На завод, где работал отец, Тося не ходил. Не мог. Там издали слышен шум работы отцовского цеха. Отец говорил, что всегда отгадает голос своего кузнечного молота. Как Тося узнает теперь свои электровозы.
Тося выжидал, откладывал посещение завода, хотя понимал, что должен, обязан принять решение, что просто продолжать учиться в школе не имеет права. Ушла в училище железнодорожников Марина Осиповна. Но продолжала ходить и в школу, рассказывала об училище, что и как будет в новом ПТУ. Так Тося попал в училище, без которого он теперь не мыслит свою жизнь. Он отчетливо помнил построение на училищной линейке, на мостовой мелком было обозначено, где какая группа строится, и Тося стоял во главе ЭЛ-16. Тоже впервые, после собрания, где его выбрали командиром. И он видит всех ребят, как они тогда стояли: Гибич со снисходительно прищуренными глазами, во рту — спичка; Дима Дробиз в старых кедах, на которых шариковой ручкой выведено печатными буквами «Лось-Анджелес». Дима жил на подмосковной станции Лось. Добавочное «Анджелес» должно было, очевидно, разнообразить или как-то возвысить Димино местожительство. Небольшой, с пухлым наивным лицом, Ваня Карпухин. Федор Балин, из которого слова надо было тащить, как забитые по самую шляпку гвозди. Подвижной, неугомонный Ефимочкин. Шмелев — постоянно безжалостно-насмешливый. «Не влияет значения» — был его спокойный на все ответ, который немедленно подхватили в училище. Марина Осиповна первой сумела побороть Шмелева, уличив его в незаконном авторстве этих слов, как теперь пытается побороть слово «исключительно», которое Шмелев тоже активно насадил в училище. А потом Шмелев несколько месяцев провел в исправительной колонии для несовершеннолетних преступников. Вот такой у него был соскок в жизни.

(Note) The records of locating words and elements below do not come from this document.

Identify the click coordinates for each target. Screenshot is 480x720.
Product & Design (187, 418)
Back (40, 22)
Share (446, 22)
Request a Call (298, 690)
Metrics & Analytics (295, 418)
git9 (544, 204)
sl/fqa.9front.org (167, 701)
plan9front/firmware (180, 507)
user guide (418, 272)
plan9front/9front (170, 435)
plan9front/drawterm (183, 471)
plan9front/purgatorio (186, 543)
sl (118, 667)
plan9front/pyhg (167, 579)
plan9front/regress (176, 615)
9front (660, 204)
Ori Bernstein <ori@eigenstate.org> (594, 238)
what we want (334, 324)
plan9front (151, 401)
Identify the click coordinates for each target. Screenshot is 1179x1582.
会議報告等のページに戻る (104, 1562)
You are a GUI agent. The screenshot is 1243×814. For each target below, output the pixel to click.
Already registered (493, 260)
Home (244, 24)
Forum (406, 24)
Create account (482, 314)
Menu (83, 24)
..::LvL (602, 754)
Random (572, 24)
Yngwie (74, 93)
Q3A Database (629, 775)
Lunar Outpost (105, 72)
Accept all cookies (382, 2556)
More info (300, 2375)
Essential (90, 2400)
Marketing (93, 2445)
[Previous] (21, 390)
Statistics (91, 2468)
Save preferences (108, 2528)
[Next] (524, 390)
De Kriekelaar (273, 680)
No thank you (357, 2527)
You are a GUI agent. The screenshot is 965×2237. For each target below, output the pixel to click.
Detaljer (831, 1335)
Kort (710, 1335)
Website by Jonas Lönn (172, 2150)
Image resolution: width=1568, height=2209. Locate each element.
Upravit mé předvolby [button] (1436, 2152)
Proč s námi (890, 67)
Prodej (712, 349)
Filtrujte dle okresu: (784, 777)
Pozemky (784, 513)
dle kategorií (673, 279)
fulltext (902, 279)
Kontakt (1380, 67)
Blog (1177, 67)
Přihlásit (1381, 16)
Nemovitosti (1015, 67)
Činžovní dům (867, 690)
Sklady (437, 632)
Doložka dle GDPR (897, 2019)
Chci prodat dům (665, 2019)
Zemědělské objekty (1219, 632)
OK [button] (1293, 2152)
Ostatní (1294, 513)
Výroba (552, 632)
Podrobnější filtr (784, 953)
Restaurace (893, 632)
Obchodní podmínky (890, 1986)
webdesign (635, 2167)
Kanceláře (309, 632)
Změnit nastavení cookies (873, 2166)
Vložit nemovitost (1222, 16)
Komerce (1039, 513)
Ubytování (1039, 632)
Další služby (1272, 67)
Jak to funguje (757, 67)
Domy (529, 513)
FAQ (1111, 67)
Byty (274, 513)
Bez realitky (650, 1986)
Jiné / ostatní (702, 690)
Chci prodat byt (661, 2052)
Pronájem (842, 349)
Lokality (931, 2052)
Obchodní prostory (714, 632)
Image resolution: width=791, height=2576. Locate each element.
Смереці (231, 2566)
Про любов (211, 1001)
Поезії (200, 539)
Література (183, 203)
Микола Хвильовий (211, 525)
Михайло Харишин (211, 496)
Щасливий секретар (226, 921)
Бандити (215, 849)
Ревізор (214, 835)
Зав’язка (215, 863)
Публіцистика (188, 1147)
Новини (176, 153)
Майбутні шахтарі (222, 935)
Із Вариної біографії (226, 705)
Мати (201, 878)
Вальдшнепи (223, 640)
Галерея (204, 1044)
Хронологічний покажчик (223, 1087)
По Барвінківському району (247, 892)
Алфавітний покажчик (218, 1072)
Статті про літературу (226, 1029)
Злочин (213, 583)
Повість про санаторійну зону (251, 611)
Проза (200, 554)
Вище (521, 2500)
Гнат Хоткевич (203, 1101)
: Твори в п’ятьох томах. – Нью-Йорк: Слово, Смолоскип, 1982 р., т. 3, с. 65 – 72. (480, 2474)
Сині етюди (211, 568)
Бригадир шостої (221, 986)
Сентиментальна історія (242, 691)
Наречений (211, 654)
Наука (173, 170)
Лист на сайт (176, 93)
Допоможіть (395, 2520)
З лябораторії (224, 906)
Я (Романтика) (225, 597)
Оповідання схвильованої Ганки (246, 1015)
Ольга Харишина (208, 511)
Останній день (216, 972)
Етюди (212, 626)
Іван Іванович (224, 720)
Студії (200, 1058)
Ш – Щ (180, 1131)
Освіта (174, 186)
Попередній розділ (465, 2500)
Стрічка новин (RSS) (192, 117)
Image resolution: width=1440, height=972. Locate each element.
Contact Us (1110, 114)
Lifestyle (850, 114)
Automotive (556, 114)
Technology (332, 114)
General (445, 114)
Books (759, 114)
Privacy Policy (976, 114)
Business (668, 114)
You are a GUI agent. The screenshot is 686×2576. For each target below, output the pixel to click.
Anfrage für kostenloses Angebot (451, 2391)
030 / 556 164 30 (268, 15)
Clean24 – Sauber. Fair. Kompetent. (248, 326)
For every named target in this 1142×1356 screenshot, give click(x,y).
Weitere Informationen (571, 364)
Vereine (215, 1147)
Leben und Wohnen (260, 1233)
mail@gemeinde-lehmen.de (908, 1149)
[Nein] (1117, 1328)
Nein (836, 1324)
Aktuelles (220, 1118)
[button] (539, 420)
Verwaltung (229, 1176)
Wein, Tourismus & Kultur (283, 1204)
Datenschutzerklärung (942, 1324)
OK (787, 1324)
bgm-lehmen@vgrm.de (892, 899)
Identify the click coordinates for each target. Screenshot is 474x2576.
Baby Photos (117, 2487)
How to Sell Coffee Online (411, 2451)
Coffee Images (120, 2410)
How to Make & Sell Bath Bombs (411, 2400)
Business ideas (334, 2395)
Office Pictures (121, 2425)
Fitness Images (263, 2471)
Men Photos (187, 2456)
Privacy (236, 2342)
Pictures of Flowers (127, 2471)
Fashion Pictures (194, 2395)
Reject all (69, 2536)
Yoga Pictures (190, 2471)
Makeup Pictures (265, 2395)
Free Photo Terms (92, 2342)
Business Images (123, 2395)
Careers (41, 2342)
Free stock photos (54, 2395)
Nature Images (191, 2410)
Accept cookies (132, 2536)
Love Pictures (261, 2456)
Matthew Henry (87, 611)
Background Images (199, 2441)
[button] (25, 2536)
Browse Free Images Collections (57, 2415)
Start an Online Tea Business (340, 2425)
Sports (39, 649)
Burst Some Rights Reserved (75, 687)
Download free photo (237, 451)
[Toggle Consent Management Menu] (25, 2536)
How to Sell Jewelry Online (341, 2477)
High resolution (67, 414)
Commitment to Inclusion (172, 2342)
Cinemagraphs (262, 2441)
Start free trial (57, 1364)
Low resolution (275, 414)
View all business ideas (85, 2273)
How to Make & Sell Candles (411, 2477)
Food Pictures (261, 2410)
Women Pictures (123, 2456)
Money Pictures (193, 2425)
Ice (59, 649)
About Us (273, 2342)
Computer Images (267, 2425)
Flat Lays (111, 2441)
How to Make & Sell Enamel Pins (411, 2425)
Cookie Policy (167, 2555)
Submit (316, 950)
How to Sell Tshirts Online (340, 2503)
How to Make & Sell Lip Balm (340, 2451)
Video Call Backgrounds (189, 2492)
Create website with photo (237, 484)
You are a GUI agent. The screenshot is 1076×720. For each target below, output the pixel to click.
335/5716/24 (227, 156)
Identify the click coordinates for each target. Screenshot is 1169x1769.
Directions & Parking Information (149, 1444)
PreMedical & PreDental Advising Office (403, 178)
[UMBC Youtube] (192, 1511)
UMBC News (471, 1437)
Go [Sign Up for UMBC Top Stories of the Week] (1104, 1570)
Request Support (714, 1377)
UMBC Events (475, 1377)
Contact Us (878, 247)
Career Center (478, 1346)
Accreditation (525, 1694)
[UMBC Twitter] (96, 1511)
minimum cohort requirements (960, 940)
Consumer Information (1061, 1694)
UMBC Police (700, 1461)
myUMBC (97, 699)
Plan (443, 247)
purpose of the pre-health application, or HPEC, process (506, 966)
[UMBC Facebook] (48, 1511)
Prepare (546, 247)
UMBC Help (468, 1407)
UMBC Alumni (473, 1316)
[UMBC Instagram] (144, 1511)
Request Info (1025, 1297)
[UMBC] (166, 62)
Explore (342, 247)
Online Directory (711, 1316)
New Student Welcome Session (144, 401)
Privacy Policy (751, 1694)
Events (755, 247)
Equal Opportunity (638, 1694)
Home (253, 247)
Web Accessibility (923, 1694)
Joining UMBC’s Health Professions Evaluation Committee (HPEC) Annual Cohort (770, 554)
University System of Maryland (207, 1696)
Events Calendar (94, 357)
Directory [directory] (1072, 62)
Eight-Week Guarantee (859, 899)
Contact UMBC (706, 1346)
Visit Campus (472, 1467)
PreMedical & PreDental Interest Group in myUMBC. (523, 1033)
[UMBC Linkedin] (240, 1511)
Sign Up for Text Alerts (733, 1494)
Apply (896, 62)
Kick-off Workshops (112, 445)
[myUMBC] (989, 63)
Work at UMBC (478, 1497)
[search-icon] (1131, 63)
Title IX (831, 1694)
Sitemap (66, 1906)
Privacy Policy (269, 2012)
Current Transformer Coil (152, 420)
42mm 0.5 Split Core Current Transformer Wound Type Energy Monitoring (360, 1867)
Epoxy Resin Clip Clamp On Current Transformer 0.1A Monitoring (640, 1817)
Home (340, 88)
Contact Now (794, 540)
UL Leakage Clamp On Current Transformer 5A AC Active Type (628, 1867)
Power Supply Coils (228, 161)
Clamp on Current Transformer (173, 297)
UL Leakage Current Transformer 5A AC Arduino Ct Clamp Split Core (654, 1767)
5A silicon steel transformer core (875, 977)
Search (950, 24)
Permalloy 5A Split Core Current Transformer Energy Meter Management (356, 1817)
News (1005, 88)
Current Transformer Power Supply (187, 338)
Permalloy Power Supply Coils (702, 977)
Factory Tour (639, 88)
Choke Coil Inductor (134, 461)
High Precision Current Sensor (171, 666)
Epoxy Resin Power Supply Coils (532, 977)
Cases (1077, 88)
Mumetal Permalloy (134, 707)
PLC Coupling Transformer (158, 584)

Безразличный Лучковский, занятый только собой, собственной персоной. Костя Зерчанинов в измятых штанах, подшитых снизу зубчиками от застежки «молния», в разбитых ботинках и с длинными измятыми волосами. Волосы подстриг под давлением бухгалтера Ксении Борисовны. Она попросту отказалась начислять ему стипендию, пока он не приведет в порядок «свой глобус». А потом история и с Зерчаниновым, не менее печальная, чем со Шмелевым. Торчал в строю Мысливец. Был худой, как оглобля. И еще совсем тихие ребята из Московской области. Чтобы к девяти часам попасть в училище, ребятам из области надо было вставать в пять утра. Автобусом ехать до станции и еще часа полтора на электричке, в которой одновременно спишь и не спишь и от этого еще больше устаешь. Общежития в училище не было.
Тося стоял тогда впереди всех ребят. Они смотрели на него, и каждый по-своему прикидывал Тосины возможности, свое отношение к командиру. Тосю на пост командира выдвинул комитет комсомола и мастер Виктор Данилович Скудатин.
В группе проголосовали и разошлись по домам. На что Гибич сказал: «Отдуплились шестеркой». В прежней школе никто бы не посмел с Тосей так разговаривать, даже из старшеклассников. Тосина физическая сила была в школе давно оценена, как и в доме, где он жил, хотя силой Тося пользовался в крайнем случае, когда вынуждали обстоятельства.
Никогда не бывало долгих разговоров между Тосей и Мариной Осиповной или каких-то наставлений. Марина Осиповна принимала Тосю в школу, она надеялась и выпустить его из стен школы. Пусть изменилась для них обоих школа.